LCD Monitors with Dead Pixels/Columns for Sale?
The Other White Meat asks: "I want to put a computer in my kitchen. For space reasons, I want to make it an LCD; a 15" screen would be perfect. This monitor is going to be exposed to harsh conditions (flying food, jumping cats, general mishandling). I don't want to spend so much money on it that if I came home and found it broken that I would be upset by it. I figured there must be plenty of places that will sell LCDs with dead pixels or columns, where I might be able to pick one up in the $50-100 range, but so far I have found nothing. Surely there must be a market for 'Grade B' LCD monitors, for precisely this sort of low life expectancy sort of usage? So fellow readers, can you succeed where Google® has failed, and lead me to the cheapo LCDs?"
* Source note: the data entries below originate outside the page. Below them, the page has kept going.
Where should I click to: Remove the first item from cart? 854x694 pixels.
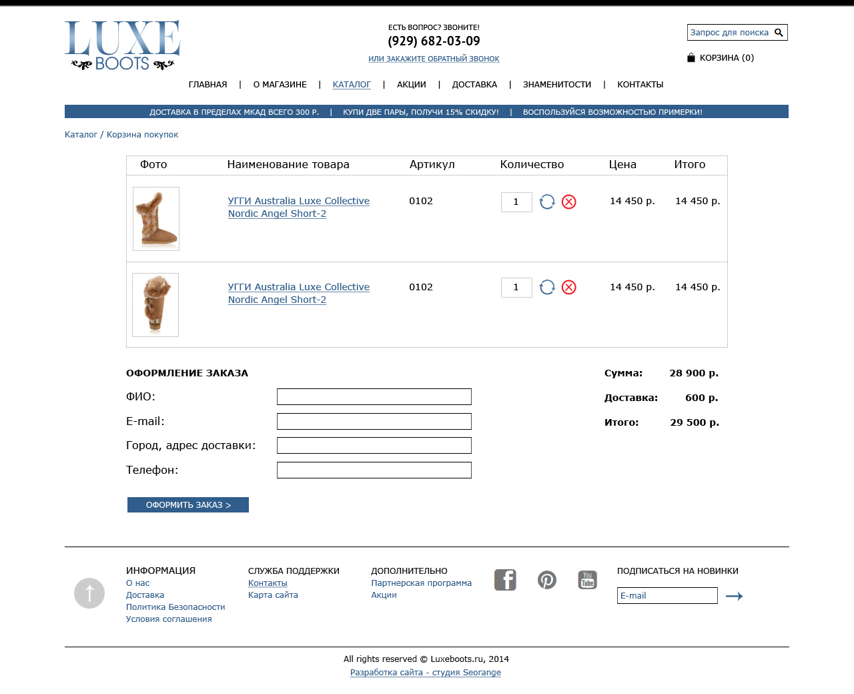point(569,202)
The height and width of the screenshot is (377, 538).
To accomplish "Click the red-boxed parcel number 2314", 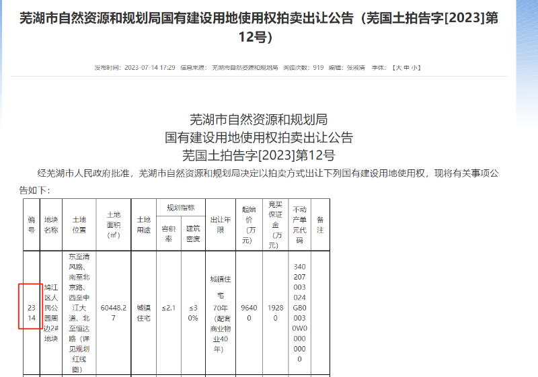I will 31,306.
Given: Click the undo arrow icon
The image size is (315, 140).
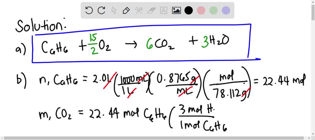Looking at the screenshot, I should (x=89, y=10).
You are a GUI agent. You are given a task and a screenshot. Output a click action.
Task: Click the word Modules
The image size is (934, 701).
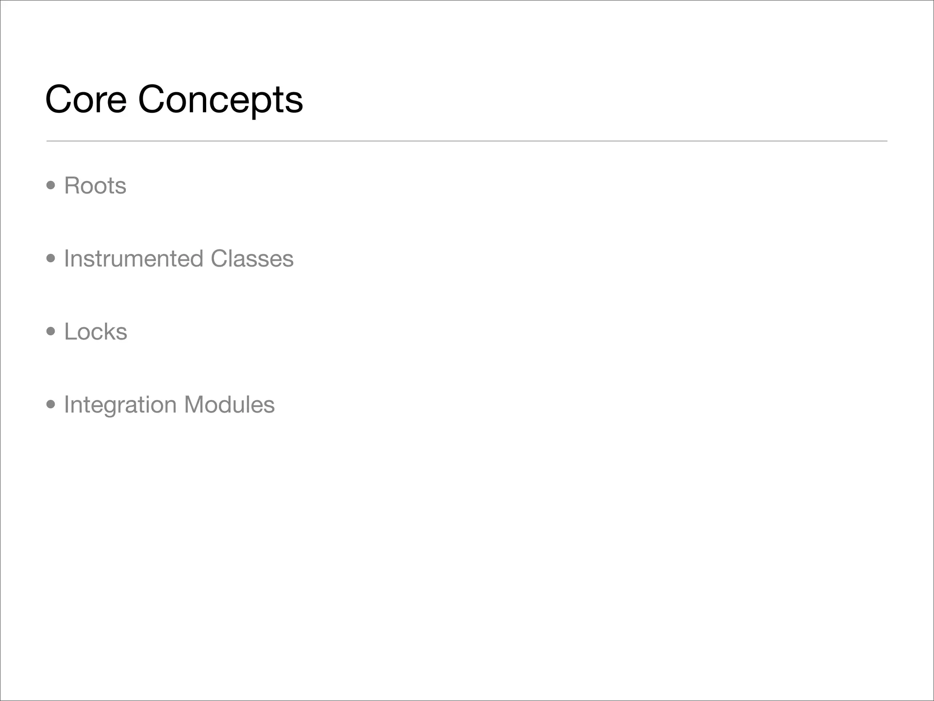pos(229,405)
Why not contact the manufacturers themselves, and asking for some of their 'grade-b' stuff? I'm sure they'll be happy to either tell you to buzz off, or send you oodles of broken monitors for little more than shipping.
You also might want to look for places that repair them, and other monitors of that nature. Computer shops, in other words.
Another place might be your local neighborhood TV repair shop. But this might be stretching it a bit, because I've found that most of the shops these days are filled with idiots that wouldn't know the right end of a monitor to look at, let alone fix the innards of it.
And if that all fails, then goto the junkyard and look in the newer SUV's and Van's for the LCD screens that come in some of them... and hope that the grizzled old guy behind the counter doesn't realize that is worth 500 bucks... And doesn't want you to pay with ass-dollars...
Instead of buying a B-grade display and expecting it to break every few months, what about buying a standard cheap-ish 15-inch LCD and investing in a decent enclosure?
I'm sure you'll be able to buy the sort of monitor housings they use at museums and the like, with a thick layer of perspex or glass between the monitor and the outside world. That way, you'd get a decent display, and it would be less likely to break due to people spilling things on it, leaning on it, drawing on it, etc.
I wish I could point you in the direction of a useful site... anyone know of anywhere you can buy enclosures like this?
Kill the cats before you cook them - I suffered a few broken LCDs myself before I figured that one out.